Le déploiement d’un système monolithe s’effectue en deux étapes successives : tout d’abord le process de développement de l’application, au cours de laquelle l’équipe va développer le logiciel, s’assurer qu’il fonctionne correctement, qu’il répond bien au cahier des charges. Une fois que le système est jugé satisfaisant, démarre le second process : celui de la production. Dans le cas des microservices, le process de production n’est pas dissocié du process de développement : ils interviennent simultanément. En effet, les équipes projets livrent leurs briques en continu, dès qu’elles sont prêtes. Un bug identifié, une fonctionnalité qui peut être améliorée ? L’équipe modifie le microservice, le produit et le livre de nouveau. Cette démarche de “Continuous Delivery” permet à l’équipe projet d’anticiper les besoins de l’entreprise et de répondre très rapidement aux demandes de modifications liées à une évolution du marché ou de l’entreprise elle-même.

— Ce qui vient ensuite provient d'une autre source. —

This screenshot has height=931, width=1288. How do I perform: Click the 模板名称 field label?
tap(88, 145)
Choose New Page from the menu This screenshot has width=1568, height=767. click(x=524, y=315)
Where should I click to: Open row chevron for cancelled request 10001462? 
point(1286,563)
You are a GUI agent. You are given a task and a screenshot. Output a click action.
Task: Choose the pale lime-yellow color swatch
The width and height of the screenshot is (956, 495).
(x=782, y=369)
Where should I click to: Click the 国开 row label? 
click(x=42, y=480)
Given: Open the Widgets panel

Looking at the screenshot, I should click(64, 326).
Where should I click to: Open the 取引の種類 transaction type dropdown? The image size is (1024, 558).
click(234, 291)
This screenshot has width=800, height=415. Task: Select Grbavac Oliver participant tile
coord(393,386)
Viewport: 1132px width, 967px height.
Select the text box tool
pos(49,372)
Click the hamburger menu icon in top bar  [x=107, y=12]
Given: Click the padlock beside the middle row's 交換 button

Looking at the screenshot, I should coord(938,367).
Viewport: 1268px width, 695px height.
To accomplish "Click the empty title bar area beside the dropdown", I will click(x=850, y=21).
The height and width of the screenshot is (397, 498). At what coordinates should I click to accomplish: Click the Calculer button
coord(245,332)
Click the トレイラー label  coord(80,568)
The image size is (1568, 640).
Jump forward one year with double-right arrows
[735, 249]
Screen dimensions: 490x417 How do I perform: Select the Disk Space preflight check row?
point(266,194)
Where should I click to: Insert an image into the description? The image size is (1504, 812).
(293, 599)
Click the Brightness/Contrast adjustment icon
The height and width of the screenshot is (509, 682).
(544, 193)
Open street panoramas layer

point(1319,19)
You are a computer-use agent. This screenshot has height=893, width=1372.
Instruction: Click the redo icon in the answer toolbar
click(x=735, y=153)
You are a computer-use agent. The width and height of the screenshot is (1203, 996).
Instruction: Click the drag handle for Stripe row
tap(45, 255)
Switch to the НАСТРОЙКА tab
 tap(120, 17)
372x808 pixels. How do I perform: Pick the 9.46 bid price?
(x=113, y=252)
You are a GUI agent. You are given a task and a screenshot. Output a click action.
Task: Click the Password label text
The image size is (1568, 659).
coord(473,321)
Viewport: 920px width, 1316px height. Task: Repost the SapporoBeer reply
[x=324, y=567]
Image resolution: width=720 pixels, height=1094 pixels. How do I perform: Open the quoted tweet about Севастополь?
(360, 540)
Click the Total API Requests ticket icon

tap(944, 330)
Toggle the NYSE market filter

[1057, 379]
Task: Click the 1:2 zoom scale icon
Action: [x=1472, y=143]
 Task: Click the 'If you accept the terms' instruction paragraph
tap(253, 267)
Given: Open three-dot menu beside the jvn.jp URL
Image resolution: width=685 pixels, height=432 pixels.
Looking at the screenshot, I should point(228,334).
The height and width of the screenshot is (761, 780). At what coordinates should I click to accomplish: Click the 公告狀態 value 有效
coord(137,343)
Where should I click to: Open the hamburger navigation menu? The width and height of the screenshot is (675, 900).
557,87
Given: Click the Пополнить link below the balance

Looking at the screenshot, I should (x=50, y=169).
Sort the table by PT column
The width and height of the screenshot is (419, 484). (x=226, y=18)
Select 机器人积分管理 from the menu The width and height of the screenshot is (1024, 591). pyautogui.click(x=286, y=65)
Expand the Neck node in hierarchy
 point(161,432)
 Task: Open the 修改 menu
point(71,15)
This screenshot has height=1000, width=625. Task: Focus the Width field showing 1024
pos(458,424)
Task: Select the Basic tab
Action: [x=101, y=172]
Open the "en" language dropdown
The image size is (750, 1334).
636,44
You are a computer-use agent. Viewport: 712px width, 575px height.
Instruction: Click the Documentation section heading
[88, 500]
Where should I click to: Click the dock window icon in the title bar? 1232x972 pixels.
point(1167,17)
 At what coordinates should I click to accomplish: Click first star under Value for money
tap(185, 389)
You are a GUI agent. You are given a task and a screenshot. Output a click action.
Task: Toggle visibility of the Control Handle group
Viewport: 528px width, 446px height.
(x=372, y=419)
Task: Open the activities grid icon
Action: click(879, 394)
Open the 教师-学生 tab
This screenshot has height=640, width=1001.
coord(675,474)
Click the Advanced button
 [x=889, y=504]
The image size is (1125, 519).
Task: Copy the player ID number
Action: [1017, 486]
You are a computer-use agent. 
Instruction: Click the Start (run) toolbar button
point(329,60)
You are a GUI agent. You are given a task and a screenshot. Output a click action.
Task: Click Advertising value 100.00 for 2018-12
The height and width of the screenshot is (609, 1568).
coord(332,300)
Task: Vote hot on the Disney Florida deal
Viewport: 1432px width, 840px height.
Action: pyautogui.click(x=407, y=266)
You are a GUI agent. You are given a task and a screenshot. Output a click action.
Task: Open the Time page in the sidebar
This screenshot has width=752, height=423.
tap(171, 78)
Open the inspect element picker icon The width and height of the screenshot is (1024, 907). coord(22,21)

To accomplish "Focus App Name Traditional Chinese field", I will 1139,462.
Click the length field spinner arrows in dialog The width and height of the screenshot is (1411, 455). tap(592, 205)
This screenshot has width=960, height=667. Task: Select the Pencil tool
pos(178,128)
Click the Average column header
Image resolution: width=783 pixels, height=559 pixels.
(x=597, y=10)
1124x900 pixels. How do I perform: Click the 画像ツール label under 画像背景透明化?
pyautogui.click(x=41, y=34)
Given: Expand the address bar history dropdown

Complémentarité monolithe/microservices

D’aucuns pourraient objecter que lorsqu’une entreprise a un système monolithe, il serait trop long et trop coûteux de l’arrêter pour le remplacer par des microservices. Et ils auraient raison. La souplesse d’une architecture microservices permet toutefois de conserver un monolithe et de développer des microservices complémentaires. Il ne reste plus qu’à créer des passerelles entre les microservices et le monolithe, de la même manière que dans le cadre d’une architecture microservices pure.

Quels gains pour une entreprise

Actuellement, 60 % des logiciels d’entreprise sont encore de type monolithe. Un chiffre qui peut se justifier par le fait qu’un monolithe reste plus rapide à développer et plus facile à administrer qu’une pléiade de petits services. Pourtant, la valeur ajoutée d’une architecture à base de microservices réside dans sa capacité d’adaptation, dans sa souplesse, dans sa réponse précise aux besoins spécifiques des différents services de l’entreprise. Ainsi, même si une telle architecture est plus difficile et longue à mettre en place qu’un monolithe, elle prend toute sa dimension à la première modification à apporter au SI. Un atout majeur à moyen et long terme qui devrait rapidement emporter l’adhésion de nombreuses entreprises.